**What you will do:** Put everything below, from the line that contains "This screenshot has width=800, height=604." down through the line that contains "center [560, 595].", into a Markdown table with the columns Row and Line. Skip blank lines and leave out the pictures.

(Exercise input Opens)

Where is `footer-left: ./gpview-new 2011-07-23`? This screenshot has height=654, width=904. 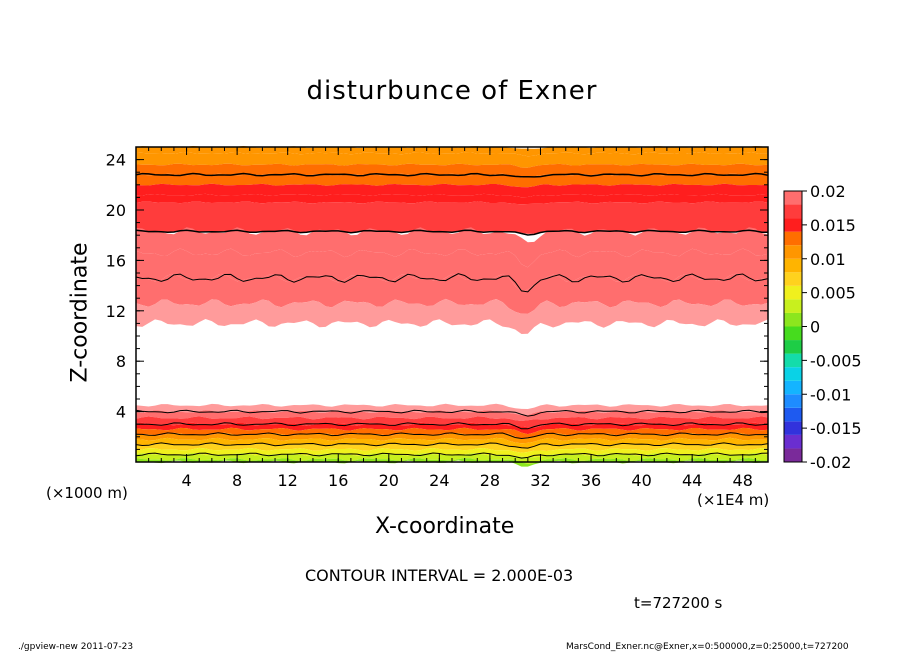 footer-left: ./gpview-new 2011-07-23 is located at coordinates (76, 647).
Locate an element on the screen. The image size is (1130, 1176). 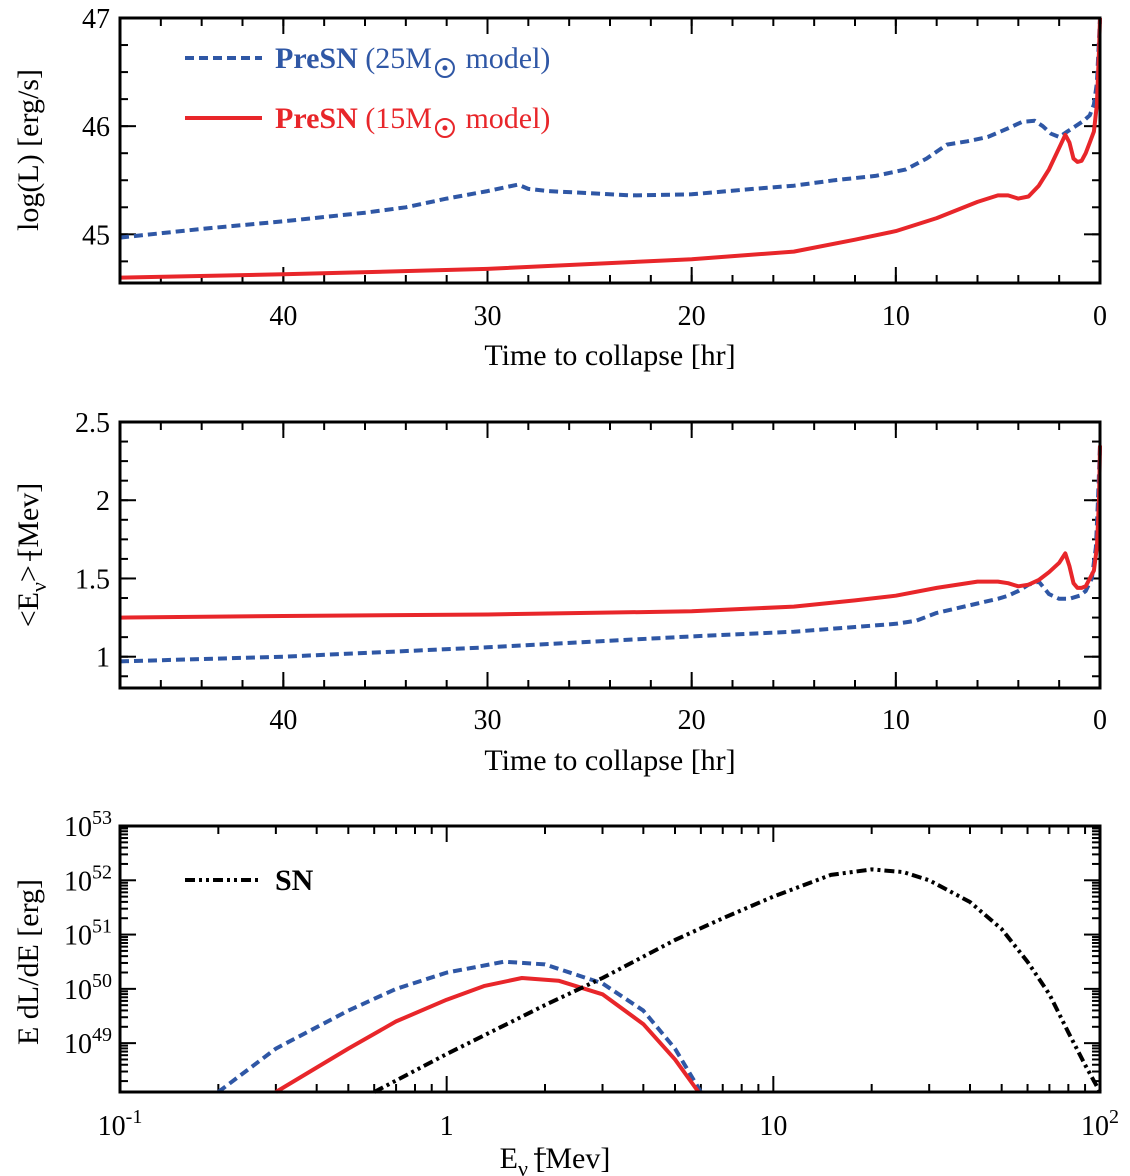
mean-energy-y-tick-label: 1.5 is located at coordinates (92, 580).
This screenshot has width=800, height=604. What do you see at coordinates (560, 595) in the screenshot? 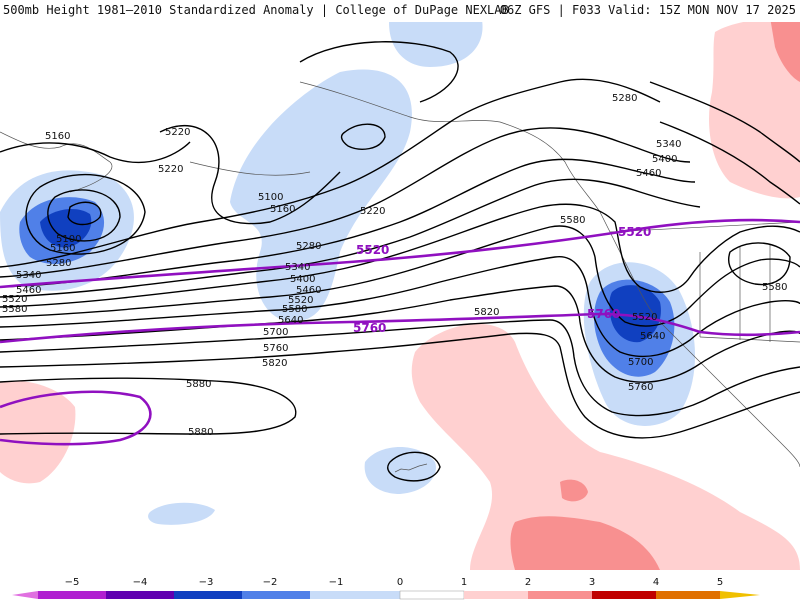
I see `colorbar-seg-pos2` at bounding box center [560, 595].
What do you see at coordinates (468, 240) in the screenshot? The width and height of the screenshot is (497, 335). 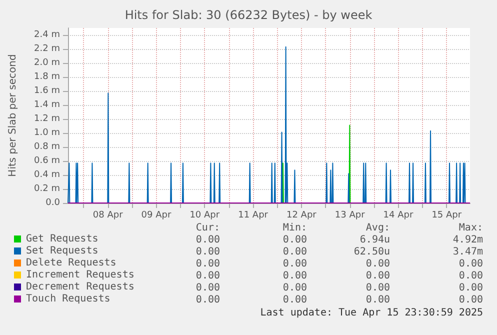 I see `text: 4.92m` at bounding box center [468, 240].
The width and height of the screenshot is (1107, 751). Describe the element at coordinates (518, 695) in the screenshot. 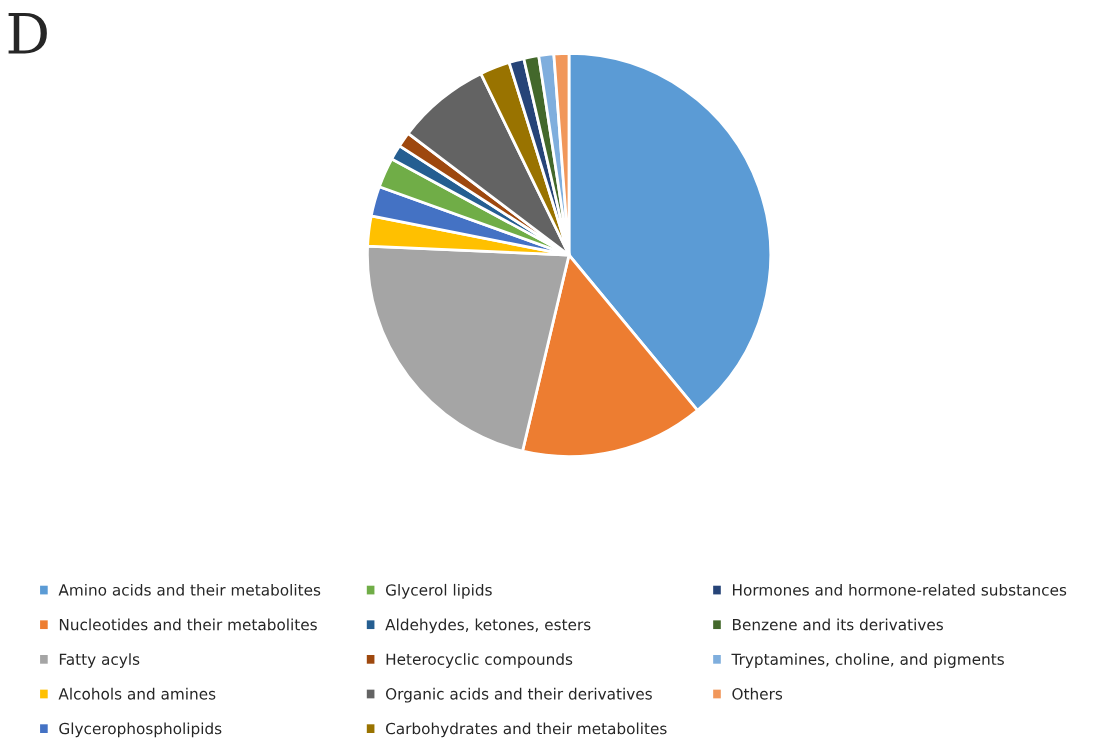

(Exercise input Closes)

**Completed task:**
| Row | Line |
|---|---|
| 1 | This screenshot has width=800, height=604. What do you see at coordinates (560, 595) in the screenshot?  |
| 2 | I see `colorbar-seg-pos2` at bounding box center [560, 595]. |